Segment Start: INFORMATION SHOWN

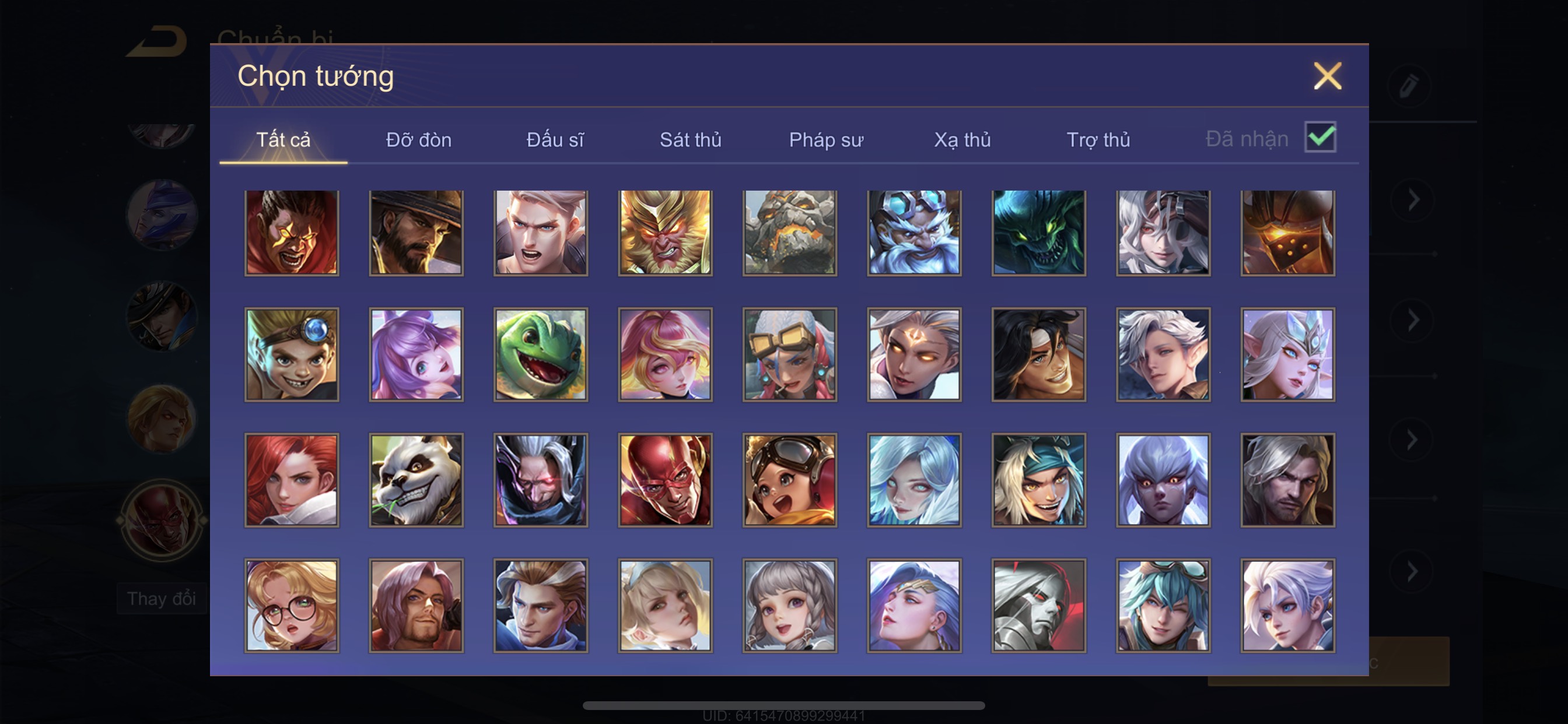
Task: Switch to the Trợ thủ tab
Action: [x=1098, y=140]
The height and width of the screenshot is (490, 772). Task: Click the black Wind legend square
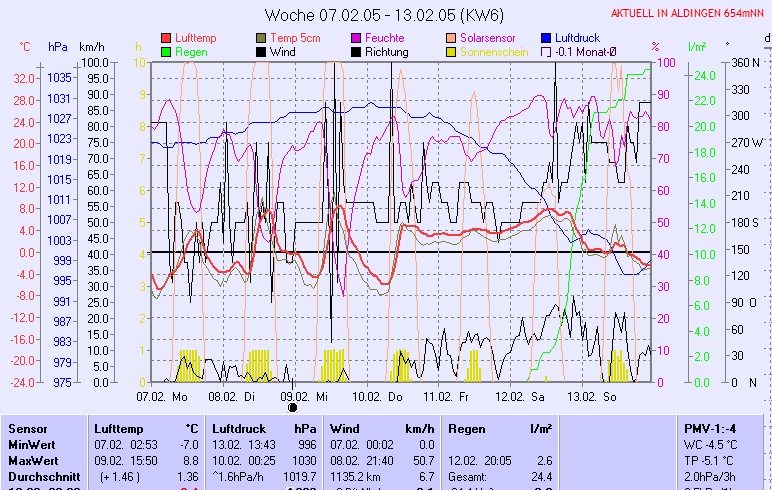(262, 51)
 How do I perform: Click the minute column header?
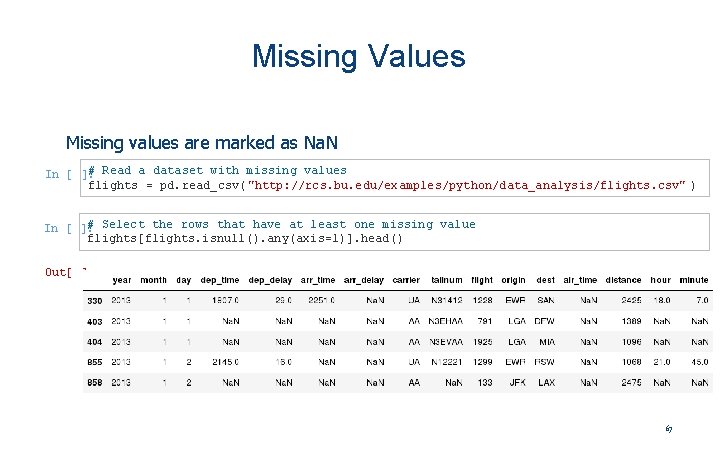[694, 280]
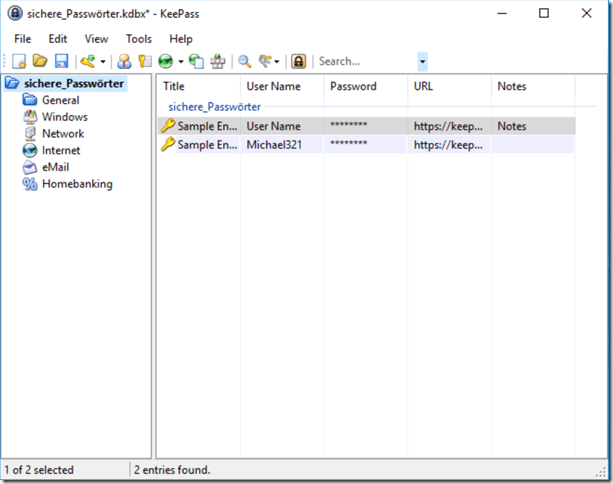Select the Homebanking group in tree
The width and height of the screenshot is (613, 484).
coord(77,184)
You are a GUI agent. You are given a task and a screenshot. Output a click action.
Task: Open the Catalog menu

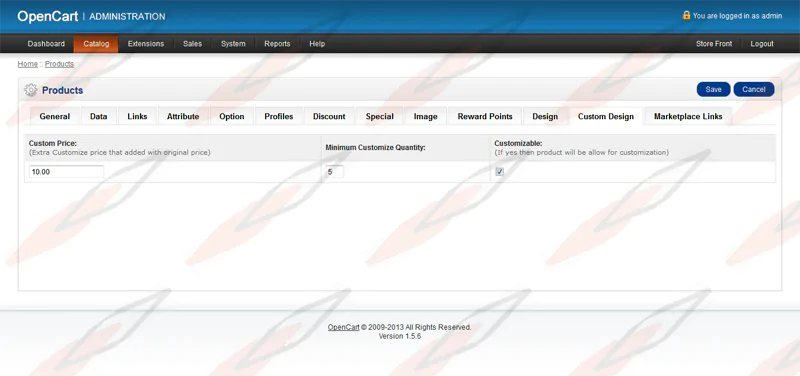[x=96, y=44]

Segment End: INFORMATION SHOWN

• DESCRIPTION OF THE TASK:
Your answer must be exactly the lines from the one with "The height and" through the final line of the data, with no pictures in it.

• SOLUTION:
The height and width of the screenshot is (490, 772). Task: Click the black Wind legend square
(262, 51)
 How do I perform: Click the minute column header?
[694, 280]
Select the Homebanking group in tree
The width and height of the screenshot is (613, 484).
coord(77,184)
You are a GUI agent. You are given a task and a screenshot. Output a click action.
Task: Open the Catalog menu

[x=96, y=44]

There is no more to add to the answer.